Ihm folgten weitere Vertreter der Bewegung, wie ihr französischer Namensgeber Pierre Schaeffer, Pierre Henry, der Deutsche Karlheinz Stockhausen und der Grieche Iannis Xenakis, um nur Einige zu nennen. Unabhängig von ihnen experimentierte auch der japanische Komponist Tōru Takemitsu mit dem Medium Tonband. Das sich aus der Musique Concréte entwickelnde Konzept der Montage oder Sound collage bildete den Grundstein für das heute bekannte Sampling, welches durch entsprechende Geräte enorm erleichtert wurde: Schluss mit dem Zerhackstückeln und feinsäuberlichen Neuarrangieren von Magnetbändern - mit ein paar Knopfdrücken war die Sache gegessen!
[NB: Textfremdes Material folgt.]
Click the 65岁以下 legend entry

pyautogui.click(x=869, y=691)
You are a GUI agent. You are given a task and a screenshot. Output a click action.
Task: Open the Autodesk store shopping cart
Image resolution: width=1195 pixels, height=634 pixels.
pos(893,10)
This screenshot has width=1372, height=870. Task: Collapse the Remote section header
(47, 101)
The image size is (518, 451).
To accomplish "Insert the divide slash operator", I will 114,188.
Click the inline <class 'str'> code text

Es gab nur ein Problem bei der Sache: Das Copyright. Selten hatten die Musiker die sich des Samplings bedienten die Rechte an dem Material das sie verwendeten. In Amerika gab es zwar die sogenannten "Fair use laws" welche eine limitierte Benutzung fremden Materials ohne Zustimmung der Rechteinhaber einräumten, sofern gewisse Auflagen eingehalten wurden. In manchen Fällen wurden dadurch aber Künstler um eine Menge Schotter gebracht. Bekanntestes Beispiel ist der sogenannte "Amen Break", ein siebenminütiger Ausschnitt aus der 1969 erschienenen Single "Amen, Brother" der Funk & Soul-Gruppierung The Winstons, welcher heute vor allem durch seine prominente Verwendung im Drum and Bass zu den am häufigsten verwendeten Schnipseln der Musikgeschichte zählt. Hier ein Beispiel:





In etlichen Fällen wurden Musiker aber auch zur Kasse gebeten, da sie sich unerlaubt beim Material anderer bedient hatten. Als besonders empfindlich hat sich dabei die Düsseldorfer Formation Kraftwerk erwiesen, die in den mehr als 50 Jahren ihres Bestehens mit Klagen nur so um sich geschmissen hat. Im Fall von Sabrina Setlur, für deren Song "Nur mir" aus dem Jahr 1997 der Produzent Moses Pelham zwei Sekunden(!) aus dem Kraftwerk-Klassiker "Metall auf Metall" gesampelt hatte, kam es zu einem Rechtsstreit der ganze 20 Jahre anhielt. 2016 entschied das Gericht zugunsten von Setlur, das Urteil wurde aber 2019 vom Europäischen Gerichtshof gekippt.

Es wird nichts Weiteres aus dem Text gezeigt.